Martha Redmond ’18 spent this summer researching the differences in how people perceive ambiguous sentences, looking at variables such as gender, age and level of education. She worked with Associate Professor of Japanese Masaaki Kamiya on this project, which was funded by an Emerson summer research grant.
Redmond took several linguistics courses with Kamiya; for a class project she came across a published paper that outlined a procedure for studying how people produce sentences whose meaning changes based on the context, and then how others may understand those sentences. She pushed this study further to look at differences in sentence production based on gender.
In her summer research, she followed this procedure found in the study by Kristen Syrett at Rutgers University. “I took a specific pattern of production of ambiguous sentences that has been posited in earlier research and figuring out if there could be particular patterns of perception that change based on a listener’s gender, age or level of education,” Redmond explained. “I researched whether the prosodic pattern that a speaker uses plays a role in understanding, and how that is affected by the aforementioned variables.”
Major: Psychology
Hometown: Holland Patent, N.Y.
High School: Holland Patent Central School
To do this, Redmond collected audio samples of people reading through contexts that include ambiguous sentences. Using Praat software, she analyzed the production of the ambiguous sentence and then excised it from the context. Then, she sent out a Qualtrics survey with the written contexts and the audial ambiguous sentence. Her research also involved looking at prior research and other similar studies, which suggest the existence of differences in production between genders as well as the effect of age on perceptive skills.
Redmond’s research naturally brings up the kind of questions she finds fascinating. “How does the perception of one particular person differ from another? Can it be generalized? I am interested in continuing down this path of how subjective really are the subjective experiences that we each are always in the process of having,” she commented.

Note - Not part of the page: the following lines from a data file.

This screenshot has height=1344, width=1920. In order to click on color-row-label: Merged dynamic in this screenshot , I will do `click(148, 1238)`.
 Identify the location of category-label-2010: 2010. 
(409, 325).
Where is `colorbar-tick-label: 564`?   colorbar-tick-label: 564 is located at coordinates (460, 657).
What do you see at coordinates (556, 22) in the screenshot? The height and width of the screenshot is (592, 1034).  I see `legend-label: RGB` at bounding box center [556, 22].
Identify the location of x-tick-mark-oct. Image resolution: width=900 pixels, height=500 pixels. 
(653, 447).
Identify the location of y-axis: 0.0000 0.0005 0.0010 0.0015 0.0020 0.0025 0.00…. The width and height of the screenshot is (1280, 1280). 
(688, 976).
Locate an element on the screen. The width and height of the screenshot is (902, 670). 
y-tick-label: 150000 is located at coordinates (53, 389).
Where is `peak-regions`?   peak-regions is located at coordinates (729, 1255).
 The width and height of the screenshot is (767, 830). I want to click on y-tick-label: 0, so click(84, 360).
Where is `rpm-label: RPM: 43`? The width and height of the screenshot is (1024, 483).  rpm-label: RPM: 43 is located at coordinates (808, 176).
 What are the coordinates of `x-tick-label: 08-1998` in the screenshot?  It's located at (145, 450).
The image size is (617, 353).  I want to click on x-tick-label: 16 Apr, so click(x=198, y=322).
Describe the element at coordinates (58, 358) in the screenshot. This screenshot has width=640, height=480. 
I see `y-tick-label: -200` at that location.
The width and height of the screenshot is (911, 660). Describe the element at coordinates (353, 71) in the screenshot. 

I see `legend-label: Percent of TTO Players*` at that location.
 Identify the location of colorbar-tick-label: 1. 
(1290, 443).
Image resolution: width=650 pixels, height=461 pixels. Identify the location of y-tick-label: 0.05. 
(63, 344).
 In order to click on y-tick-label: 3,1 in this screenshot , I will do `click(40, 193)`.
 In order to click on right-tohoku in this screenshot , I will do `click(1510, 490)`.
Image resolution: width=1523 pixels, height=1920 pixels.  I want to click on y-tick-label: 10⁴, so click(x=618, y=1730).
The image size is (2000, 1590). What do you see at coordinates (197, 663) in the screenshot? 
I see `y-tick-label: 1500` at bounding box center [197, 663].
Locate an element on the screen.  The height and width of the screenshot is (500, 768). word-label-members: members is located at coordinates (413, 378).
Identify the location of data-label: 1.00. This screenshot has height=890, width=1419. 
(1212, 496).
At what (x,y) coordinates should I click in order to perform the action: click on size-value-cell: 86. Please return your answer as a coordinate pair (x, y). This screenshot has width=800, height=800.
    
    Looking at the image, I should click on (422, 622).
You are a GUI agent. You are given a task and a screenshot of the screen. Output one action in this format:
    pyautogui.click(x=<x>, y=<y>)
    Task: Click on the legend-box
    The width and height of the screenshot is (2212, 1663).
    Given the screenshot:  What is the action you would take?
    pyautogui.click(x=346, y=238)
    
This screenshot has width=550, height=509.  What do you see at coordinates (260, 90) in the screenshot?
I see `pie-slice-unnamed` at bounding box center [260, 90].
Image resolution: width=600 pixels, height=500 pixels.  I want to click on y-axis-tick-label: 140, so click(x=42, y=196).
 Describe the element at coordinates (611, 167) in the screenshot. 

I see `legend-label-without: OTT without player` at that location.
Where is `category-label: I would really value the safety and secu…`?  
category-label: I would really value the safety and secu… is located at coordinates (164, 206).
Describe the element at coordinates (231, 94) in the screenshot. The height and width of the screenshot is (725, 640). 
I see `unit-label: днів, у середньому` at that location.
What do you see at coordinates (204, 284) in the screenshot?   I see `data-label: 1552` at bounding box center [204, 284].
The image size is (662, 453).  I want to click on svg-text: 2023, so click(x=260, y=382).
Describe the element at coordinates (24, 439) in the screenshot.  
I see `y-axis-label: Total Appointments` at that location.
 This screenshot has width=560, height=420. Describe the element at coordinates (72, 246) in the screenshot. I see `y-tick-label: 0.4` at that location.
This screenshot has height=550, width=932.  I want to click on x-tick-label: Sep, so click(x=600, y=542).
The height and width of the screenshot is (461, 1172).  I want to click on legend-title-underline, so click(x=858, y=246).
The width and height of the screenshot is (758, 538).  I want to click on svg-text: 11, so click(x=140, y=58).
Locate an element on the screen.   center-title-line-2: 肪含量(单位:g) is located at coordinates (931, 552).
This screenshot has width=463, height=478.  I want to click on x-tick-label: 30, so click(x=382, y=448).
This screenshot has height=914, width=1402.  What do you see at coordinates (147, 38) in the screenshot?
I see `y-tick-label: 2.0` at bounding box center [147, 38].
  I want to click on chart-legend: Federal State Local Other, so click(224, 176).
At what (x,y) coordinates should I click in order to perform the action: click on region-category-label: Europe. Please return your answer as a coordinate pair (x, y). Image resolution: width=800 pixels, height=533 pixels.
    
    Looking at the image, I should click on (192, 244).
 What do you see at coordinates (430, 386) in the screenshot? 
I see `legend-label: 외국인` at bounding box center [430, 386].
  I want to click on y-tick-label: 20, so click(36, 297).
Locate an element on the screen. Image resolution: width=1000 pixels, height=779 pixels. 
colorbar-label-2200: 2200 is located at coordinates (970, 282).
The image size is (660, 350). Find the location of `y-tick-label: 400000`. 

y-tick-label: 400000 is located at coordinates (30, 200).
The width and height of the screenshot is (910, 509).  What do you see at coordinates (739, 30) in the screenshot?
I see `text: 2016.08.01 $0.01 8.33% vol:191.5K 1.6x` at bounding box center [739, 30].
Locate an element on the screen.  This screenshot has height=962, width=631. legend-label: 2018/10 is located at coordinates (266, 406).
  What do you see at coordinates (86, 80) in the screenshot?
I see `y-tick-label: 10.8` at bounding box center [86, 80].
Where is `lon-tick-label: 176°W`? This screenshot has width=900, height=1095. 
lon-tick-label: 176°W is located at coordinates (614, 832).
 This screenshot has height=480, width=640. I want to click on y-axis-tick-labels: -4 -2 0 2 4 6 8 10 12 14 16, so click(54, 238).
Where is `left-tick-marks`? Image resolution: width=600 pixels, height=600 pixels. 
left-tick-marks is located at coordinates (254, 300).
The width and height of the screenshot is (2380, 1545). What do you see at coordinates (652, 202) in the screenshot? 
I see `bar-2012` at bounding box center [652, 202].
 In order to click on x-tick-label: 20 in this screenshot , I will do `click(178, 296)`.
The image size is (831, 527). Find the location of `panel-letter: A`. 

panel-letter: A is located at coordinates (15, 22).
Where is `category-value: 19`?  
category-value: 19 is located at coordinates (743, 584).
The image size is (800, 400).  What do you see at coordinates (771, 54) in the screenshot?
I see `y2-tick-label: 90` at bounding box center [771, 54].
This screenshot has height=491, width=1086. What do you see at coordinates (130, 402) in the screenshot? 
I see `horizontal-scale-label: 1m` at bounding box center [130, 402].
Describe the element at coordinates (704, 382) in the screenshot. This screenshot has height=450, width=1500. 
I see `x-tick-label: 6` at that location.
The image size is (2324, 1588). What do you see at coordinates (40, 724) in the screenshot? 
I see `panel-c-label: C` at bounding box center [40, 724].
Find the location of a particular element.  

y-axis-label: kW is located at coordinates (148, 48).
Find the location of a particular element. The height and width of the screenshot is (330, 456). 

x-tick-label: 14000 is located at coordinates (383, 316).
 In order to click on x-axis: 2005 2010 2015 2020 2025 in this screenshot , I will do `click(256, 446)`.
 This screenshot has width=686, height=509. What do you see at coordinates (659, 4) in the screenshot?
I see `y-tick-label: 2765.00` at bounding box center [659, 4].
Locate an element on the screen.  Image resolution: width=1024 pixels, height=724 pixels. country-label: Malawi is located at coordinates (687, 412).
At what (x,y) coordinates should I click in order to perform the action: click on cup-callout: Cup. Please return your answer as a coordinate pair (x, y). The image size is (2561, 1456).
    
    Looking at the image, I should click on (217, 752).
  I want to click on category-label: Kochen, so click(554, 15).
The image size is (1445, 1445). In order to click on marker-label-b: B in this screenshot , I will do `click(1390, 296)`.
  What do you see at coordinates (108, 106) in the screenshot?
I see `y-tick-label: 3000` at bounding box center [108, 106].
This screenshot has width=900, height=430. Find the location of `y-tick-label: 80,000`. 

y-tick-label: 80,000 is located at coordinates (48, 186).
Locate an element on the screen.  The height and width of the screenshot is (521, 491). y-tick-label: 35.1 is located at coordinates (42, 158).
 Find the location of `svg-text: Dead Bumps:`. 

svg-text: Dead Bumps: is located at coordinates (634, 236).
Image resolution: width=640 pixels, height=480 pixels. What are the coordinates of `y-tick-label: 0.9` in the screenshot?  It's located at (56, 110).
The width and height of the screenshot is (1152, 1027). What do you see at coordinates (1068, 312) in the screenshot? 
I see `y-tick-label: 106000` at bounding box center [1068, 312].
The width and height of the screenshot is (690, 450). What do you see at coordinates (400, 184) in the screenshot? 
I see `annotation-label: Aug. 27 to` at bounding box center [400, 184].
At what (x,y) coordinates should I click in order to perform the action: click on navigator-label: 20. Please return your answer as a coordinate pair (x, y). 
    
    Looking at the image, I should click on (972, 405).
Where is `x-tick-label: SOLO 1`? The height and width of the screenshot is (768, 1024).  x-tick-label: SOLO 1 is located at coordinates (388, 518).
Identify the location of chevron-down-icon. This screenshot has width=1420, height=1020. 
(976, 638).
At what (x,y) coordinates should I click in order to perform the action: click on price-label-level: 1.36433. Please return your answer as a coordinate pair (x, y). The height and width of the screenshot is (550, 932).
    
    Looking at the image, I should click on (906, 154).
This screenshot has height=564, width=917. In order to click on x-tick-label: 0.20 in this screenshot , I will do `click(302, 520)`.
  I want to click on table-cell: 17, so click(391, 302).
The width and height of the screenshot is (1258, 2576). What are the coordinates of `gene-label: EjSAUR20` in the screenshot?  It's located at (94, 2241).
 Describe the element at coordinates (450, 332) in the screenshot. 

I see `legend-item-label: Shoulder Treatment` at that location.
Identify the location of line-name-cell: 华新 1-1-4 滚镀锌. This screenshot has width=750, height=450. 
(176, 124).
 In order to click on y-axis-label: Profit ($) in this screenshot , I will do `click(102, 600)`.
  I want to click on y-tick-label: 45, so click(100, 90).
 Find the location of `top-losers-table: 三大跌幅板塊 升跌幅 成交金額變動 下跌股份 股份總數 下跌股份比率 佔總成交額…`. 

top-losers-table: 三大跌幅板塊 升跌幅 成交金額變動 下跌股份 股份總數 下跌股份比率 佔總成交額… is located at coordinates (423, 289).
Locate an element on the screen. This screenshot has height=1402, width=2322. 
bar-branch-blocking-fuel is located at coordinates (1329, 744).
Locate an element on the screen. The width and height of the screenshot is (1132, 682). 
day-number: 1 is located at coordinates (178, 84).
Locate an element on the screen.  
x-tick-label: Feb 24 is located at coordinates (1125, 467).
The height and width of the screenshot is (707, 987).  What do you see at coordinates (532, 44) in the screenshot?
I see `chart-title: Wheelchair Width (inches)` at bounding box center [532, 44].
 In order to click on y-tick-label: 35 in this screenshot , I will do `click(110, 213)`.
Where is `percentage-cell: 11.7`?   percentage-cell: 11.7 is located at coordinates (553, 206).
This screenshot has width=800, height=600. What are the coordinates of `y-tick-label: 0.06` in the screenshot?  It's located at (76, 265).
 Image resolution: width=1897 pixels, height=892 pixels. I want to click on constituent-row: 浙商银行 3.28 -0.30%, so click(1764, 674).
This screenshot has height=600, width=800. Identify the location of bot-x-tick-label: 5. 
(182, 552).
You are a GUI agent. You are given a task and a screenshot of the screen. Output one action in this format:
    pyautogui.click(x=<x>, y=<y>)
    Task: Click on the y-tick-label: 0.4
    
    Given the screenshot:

Redmond hopes to find differences between genders, ages and levels of education in the perception of ambiguous sentences. “This topic has never been studied before, and I think it would be incredible for the world of linguistics to learn even a little bit more about how our minds work in terms of language, since it is not yet well-understood.” If these results are achieved, the student-professor team will pursue a presentation of their research at linguistic conferences.